DV被害によって意識障害が起きるほどのケガや骨折などが出始めれば、被害はかなりエスカレートしていると見て間違いありません。

命の危険が迫っていると判断した場合には、迷わずDVシェルターを利用してください。

DVシェルターとは一時的に加害者から身を隠すために使われる場所で、かつての駆け込み寺と同じ機能を果たしています。

 

シェルターの利用方法は2種類あります。

1つ目は民間が運営するシェルターを利用する方法で、女性のDVに関する相談支援を行っているNPO法人であれば、自団体の運営するシェルターか、もしくは提携しているシェルター運営団体を紹介してくれるでしょう。

もう一つは県や市が運営するシェルターですが、こちらは被害が相当危険な場合の緊急措置以外ではまず入る事は出来ません。

ただ、いずれのシェルターに入るにしても、まずは警察に事情を説明する必要があるので注意しましょう。

シェルターに入る場合には、手荷物などは本当にごくわずかなもので結構です。衣食住に関する支援はシェルターを管理する団体が行ってくれます。

また、シェルターに入ると携帯電話を没収されるので、入る前に必要な相手にだけ連絡を取る様にしてください。

 

DV被害に屈しない心が大切

DV被害を受けている人間は、加害者からの暴力によって自立心すら奪われてしまい、被害を受けることに疑問すら持たなくなってしまう可能性があります。

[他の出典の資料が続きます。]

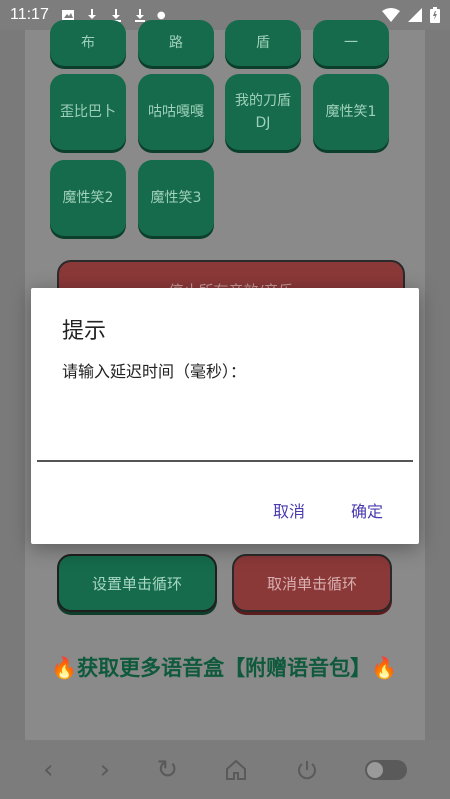 The height and width of the screenshot is (799, 450). What do you see at coordinates (367, 510) in the screenshot?
I see `confirm-button: 确定` at bounding box center [367, 510].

しかし、人間には選択の自由があり、どの用に生きるのかを他者が強要する権利はありません。基本的人権がある以上、DV加害者の魔の手から逃れ、新たな人生を生きるチャンスはだれの手にもあるのです。

だからこそ、決して新しい人生を歩む道を諦めてはいけません。

少なくとも、DVの渦の中に居る限り明るい将来は待っていませんし、場合によっては命すら奪われる可能性があります。

そのためには、DVから抜け出すための努力が欠かせません。放っておいても誰かが手をさしのべてくれる世界で無い以上、自ら行動し、離婚のためにエネルギーを注ぐ必要があるのです。

しかし、現在はDV被害者に対する支援も厚く、ひとたび手をさし伸ばせば、多くの人々が貴方を助けてくれるはずです。あきらめずに頑張っていきましょう。